> [Extracted entries]:
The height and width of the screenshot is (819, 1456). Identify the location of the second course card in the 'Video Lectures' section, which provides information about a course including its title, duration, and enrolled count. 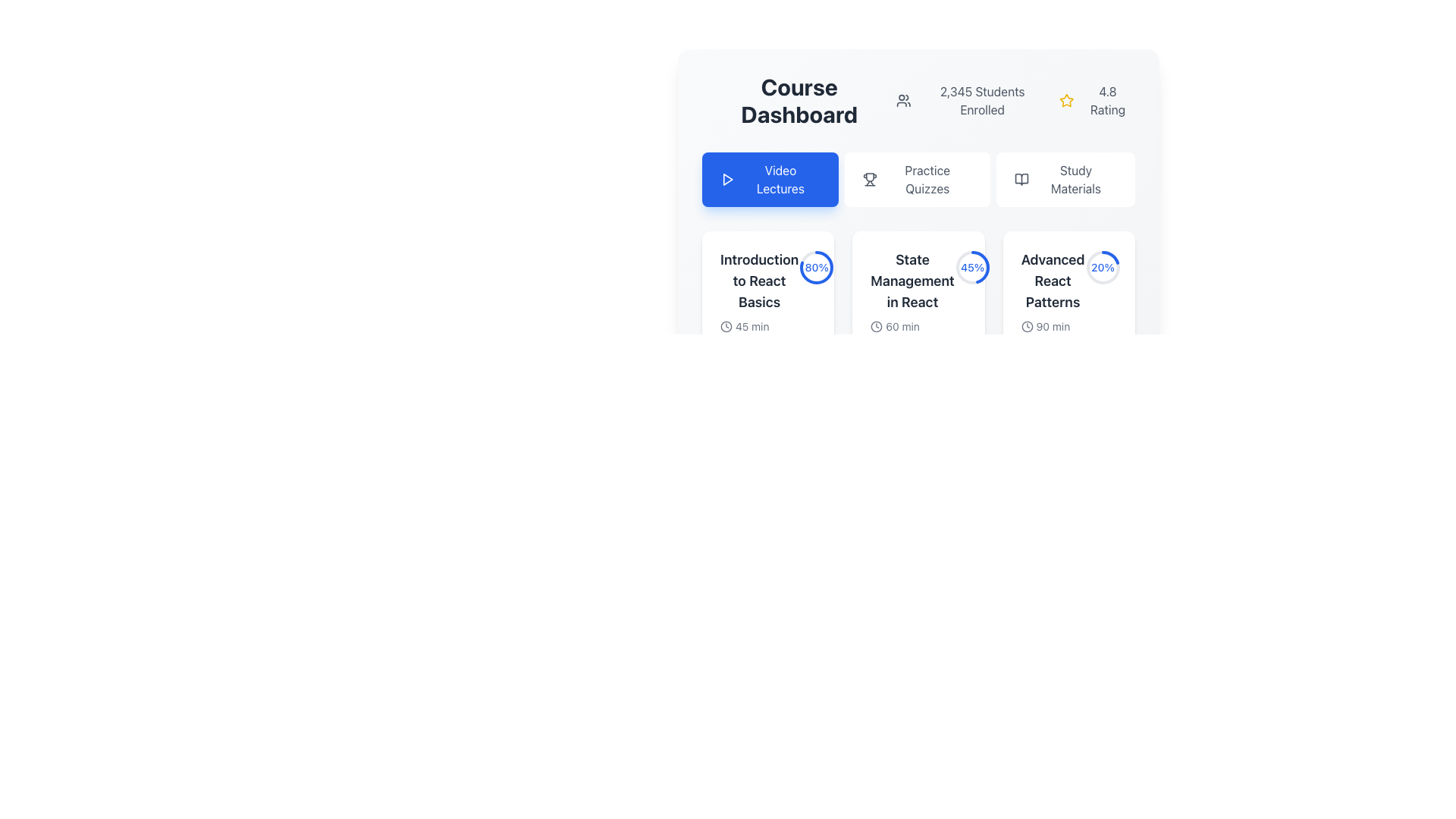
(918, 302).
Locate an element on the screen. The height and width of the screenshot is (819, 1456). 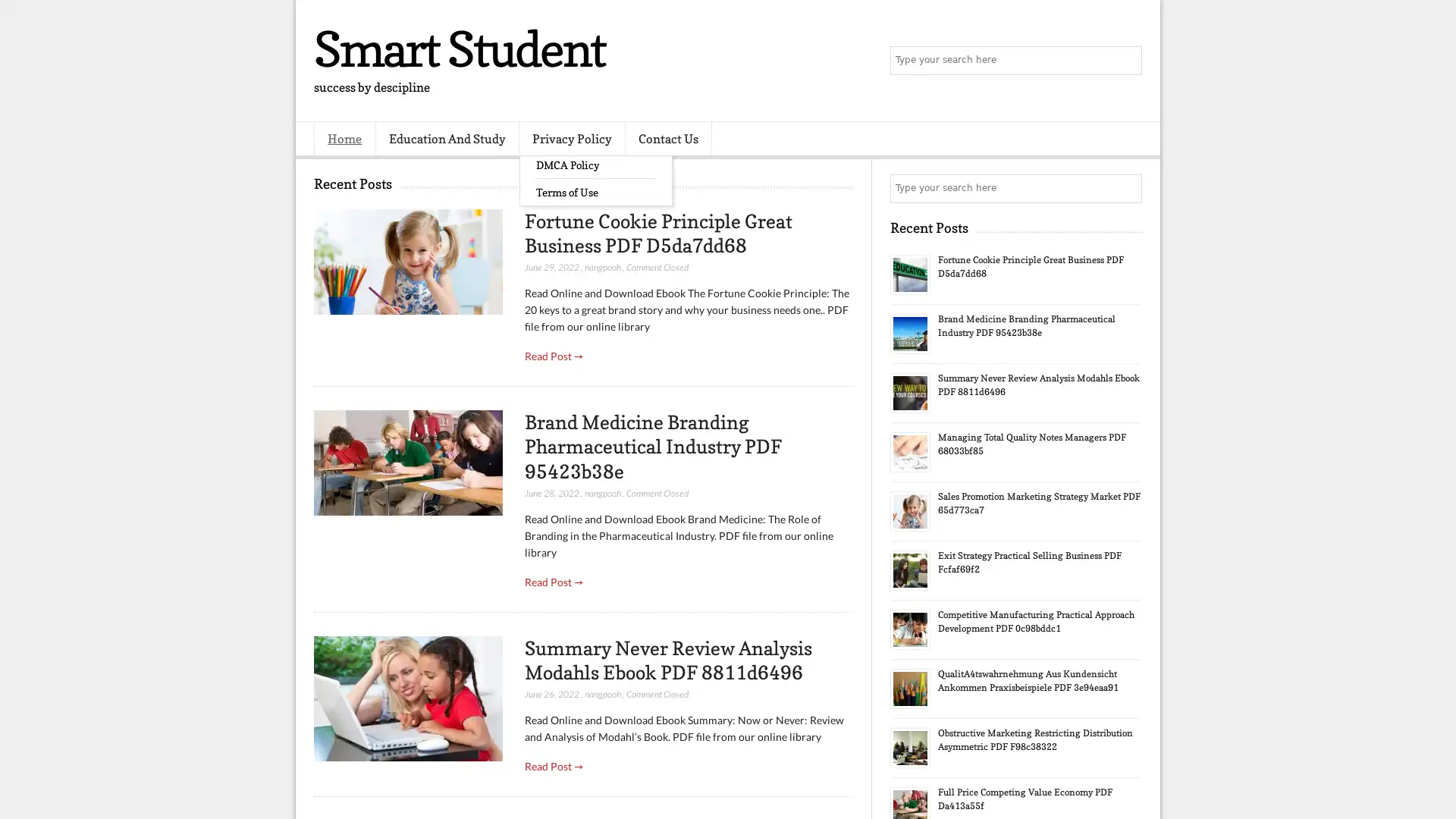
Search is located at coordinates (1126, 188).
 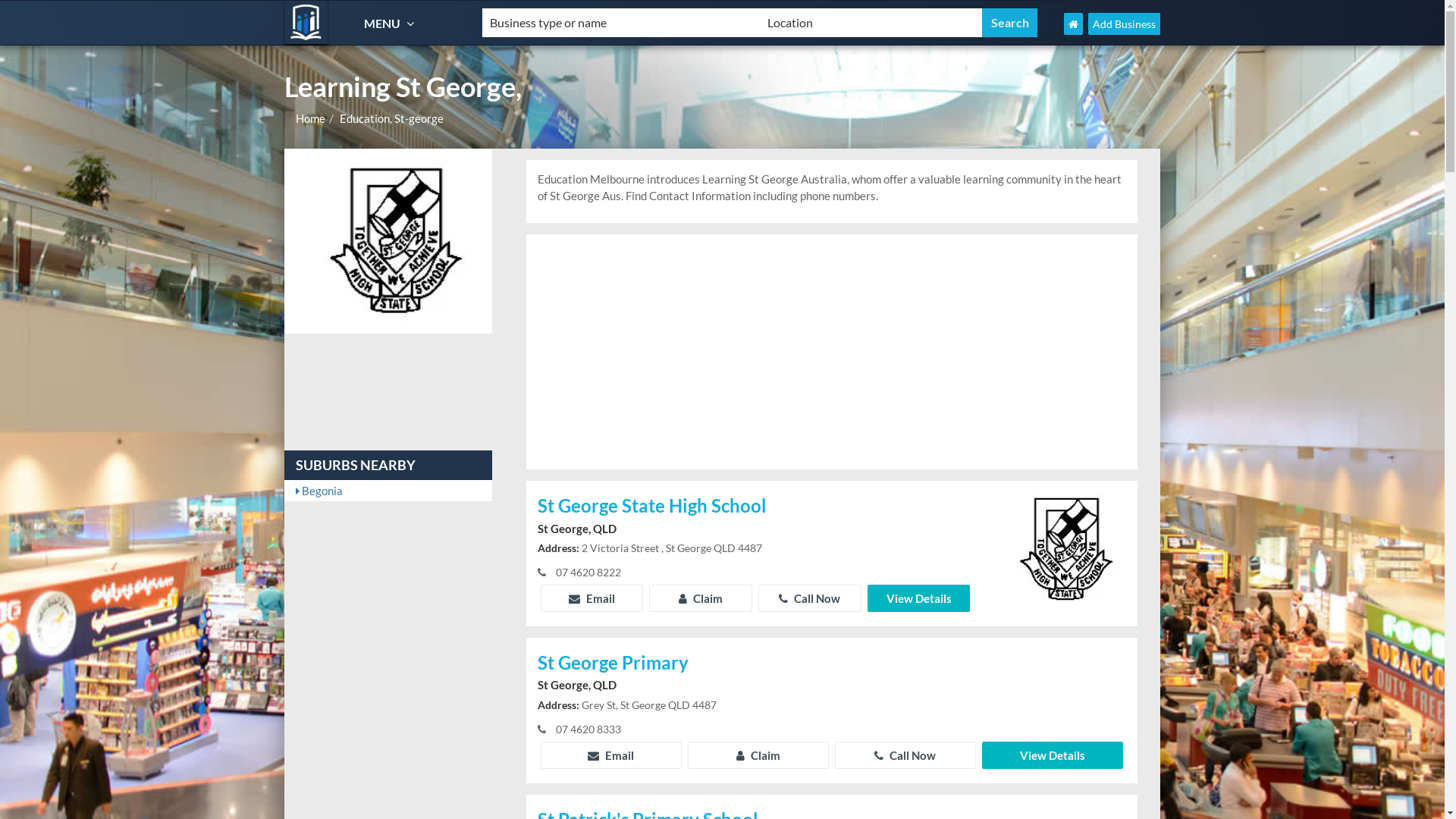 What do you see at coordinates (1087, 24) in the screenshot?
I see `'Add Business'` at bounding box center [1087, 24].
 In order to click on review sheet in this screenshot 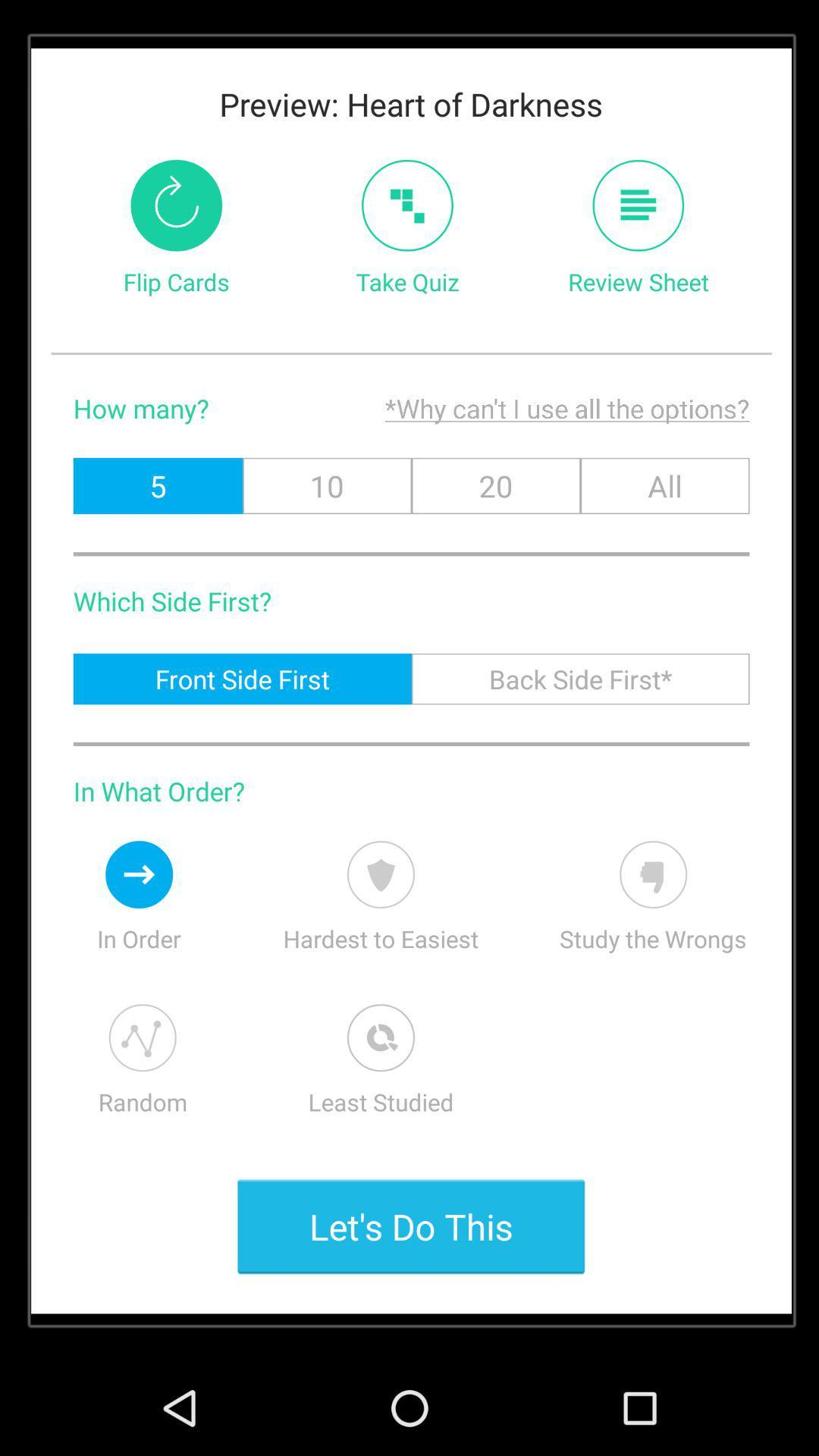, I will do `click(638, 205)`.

...

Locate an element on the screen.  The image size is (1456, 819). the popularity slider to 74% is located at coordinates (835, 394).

---

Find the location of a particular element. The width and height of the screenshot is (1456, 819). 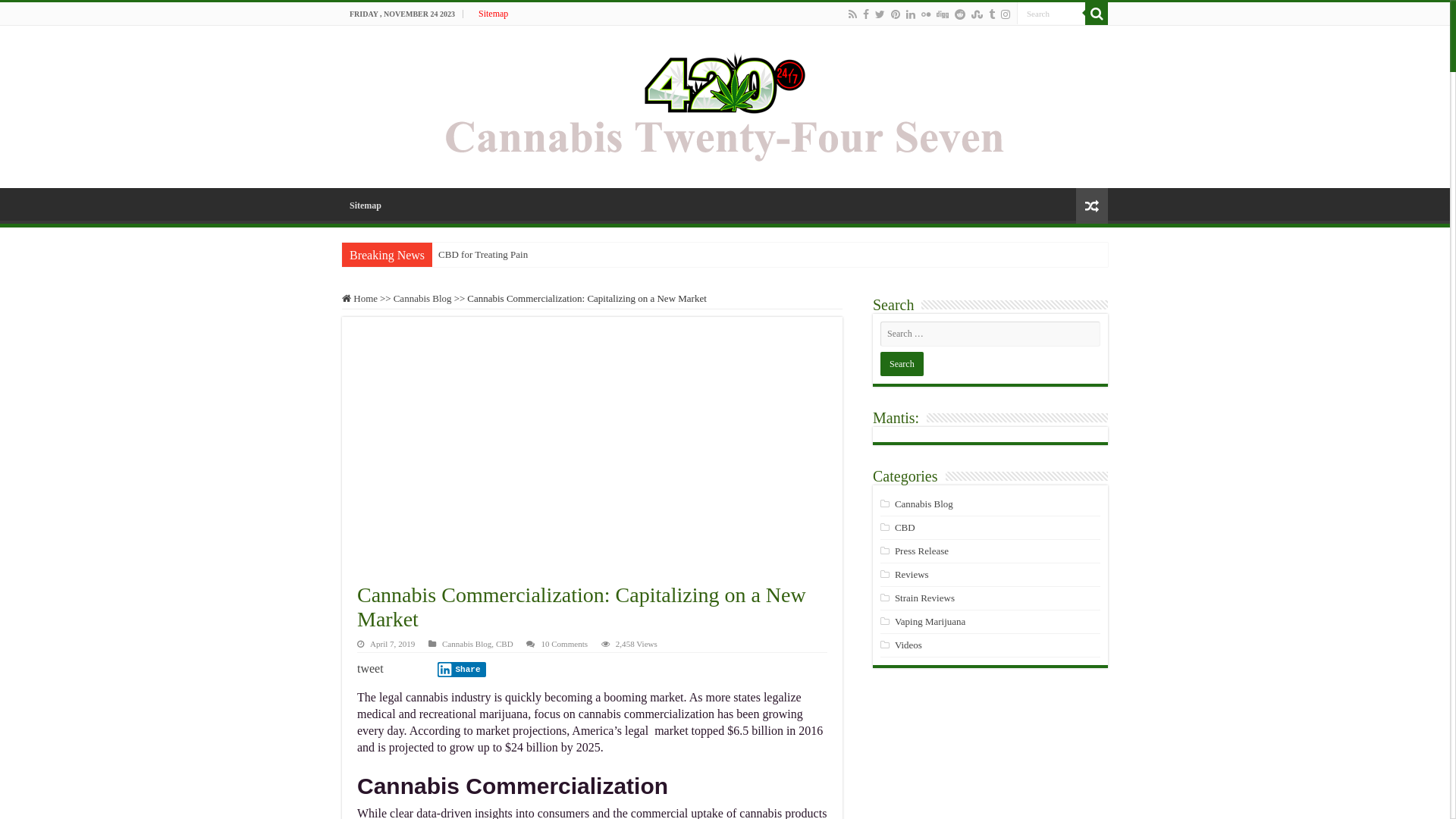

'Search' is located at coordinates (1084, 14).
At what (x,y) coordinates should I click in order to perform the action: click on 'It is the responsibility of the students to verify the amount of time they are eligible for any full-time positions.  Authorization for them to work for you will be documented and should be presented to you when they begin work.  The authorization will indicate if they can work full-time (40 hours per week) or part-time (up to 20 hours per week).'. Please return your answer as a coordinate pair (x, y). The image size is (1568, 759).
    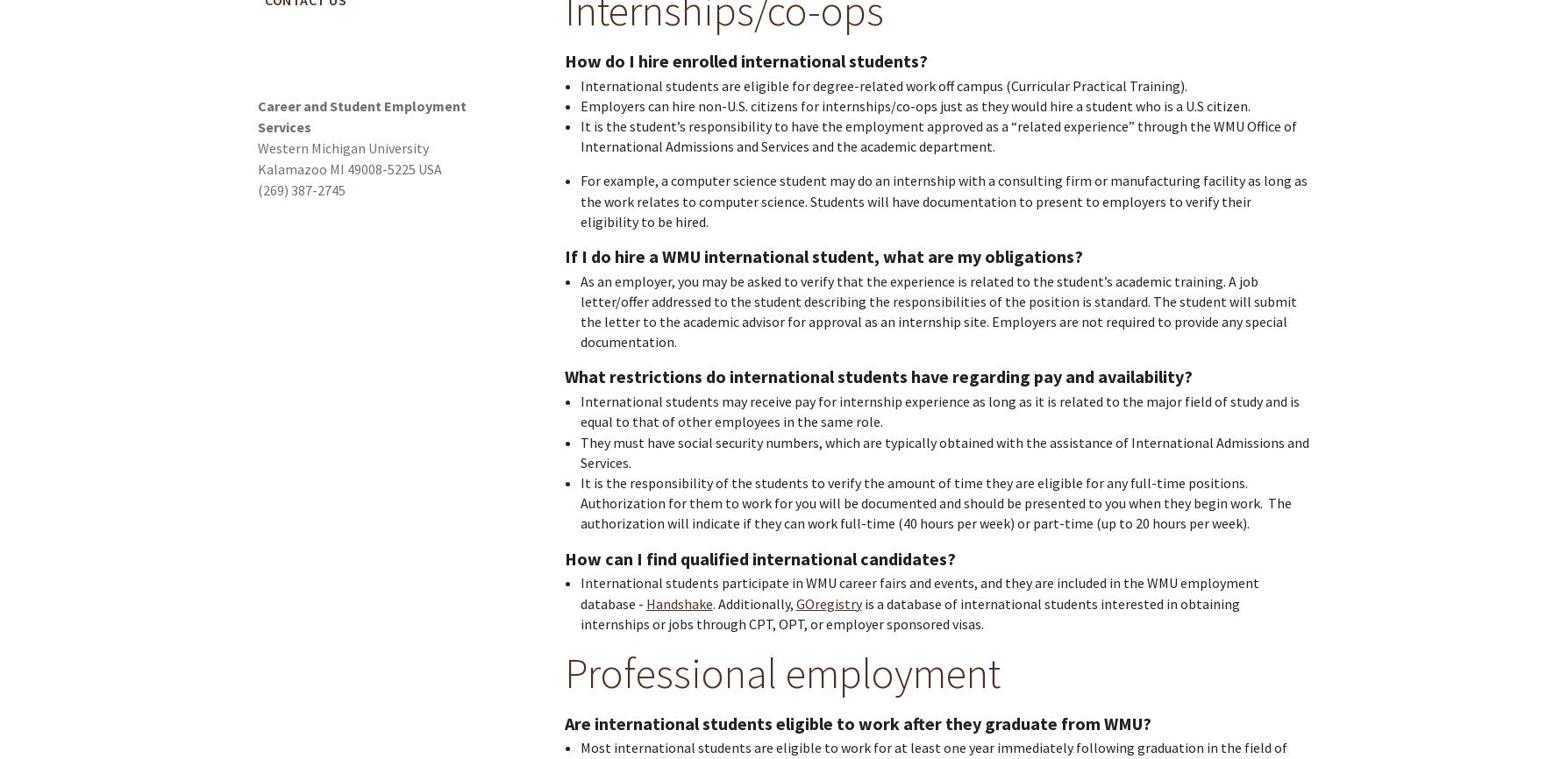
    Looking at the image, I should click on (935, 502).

> [Exercise details]:
Could you format the records from the line with "The height and width of the screenshot is (819, 1456). Identify" to the line with "(918, 302)." as a Markdown table with the columns Row and Line, skipping any blank lines and omitting the pictures?

> [Response]:
| Row | Line |
|---|---|
| 1 | The height and width of the screenshot is (819, 1456). Identify the location of the second course card in the 'Video Lectures' section, which provides information about a course including its title, duration, and enrolled count.  |
| 2 | (918, 302). |